What you mean no family? Him file fi yuh and you here alone? Sorry for that you need support, the JMG family is here from you.
Love yourself first. Do what is best for your emotional well-being. Your husband did not consider you or your feelings when he was cheating and even worse, he was sending your money to his other women. He does not respect you. Know your worth and don’t let anyone shortchange you.
If you decide to stay, it should be on your terms and if he wants to make it work, he must go above and beyond to prove it to you over an extended period of time. You must be prepared and willing to be by yourself if he can’t live up to what you expect of him.
All the best!
Remove for a minute how u feel about him, and focus how he treats u. U really want that in ur life?
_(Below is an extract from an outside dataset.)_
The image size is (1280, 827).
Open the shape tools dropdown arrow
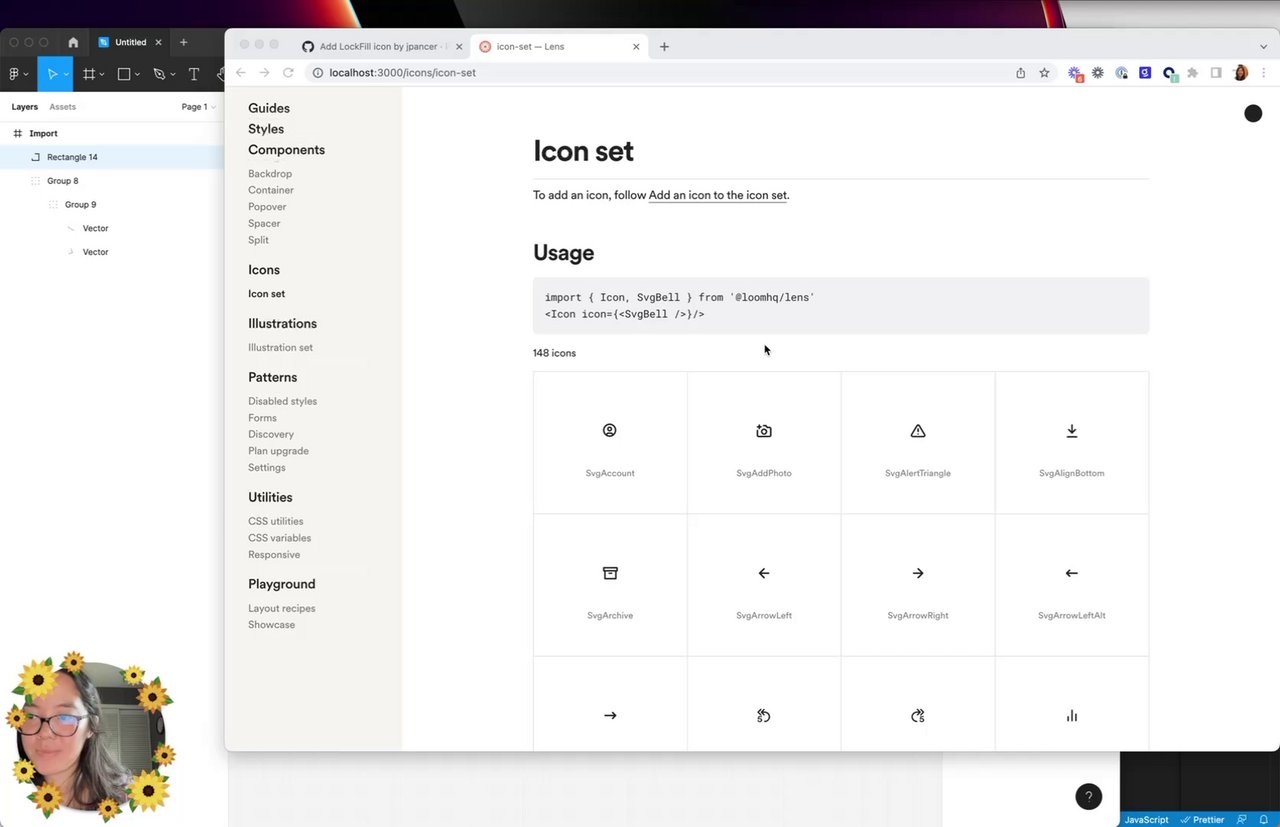[x=138, y=75]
I cannot tell u what to do, but u should understand u deserve better.
I understand completely because I went through a similar but we weren’t married… He disrespected me for his so call baby mother who until today moved on and left him during after he came out of jail… But during his stay in jail both women I found out he was cheating with moved on with their life and when he disrespected me I had moved on as well… One day he called me out the blue but I didn’t respond, I thought it was bill collect and I said to myself why they calling so late, they brave so the number popped up again and this time around I answered will it was him calling from the detention center he was housed at and he asked me to come see him and I said why would I want to do that after you disrespected for a female that you weren’t dating along and she says she had ur baby… To make a long story short he sounded in need and being the good hearted Christian that I am I went to see him… He apologized and said he will prove to me when he get out that he is sorry and wants to be with me etc… I stayed with him and to be honest I can’t do it no more, can’t hold a man’s hand, you are back home now because he got deported you need to now make ends meet because I’m struggling and I’m not going to not pay a bill because you need money that’s not happening… With all that being said I gave him another chance and it didn’t work out… So if you love him and he tells you that his willing to change give him a time frame and if his not showing and proving to you his going to be a good husband to you… Kick him out, your working… I know its going to be hard being a single mother but we’ve all done it, your stronger than you think!!! Best of luck to you!!!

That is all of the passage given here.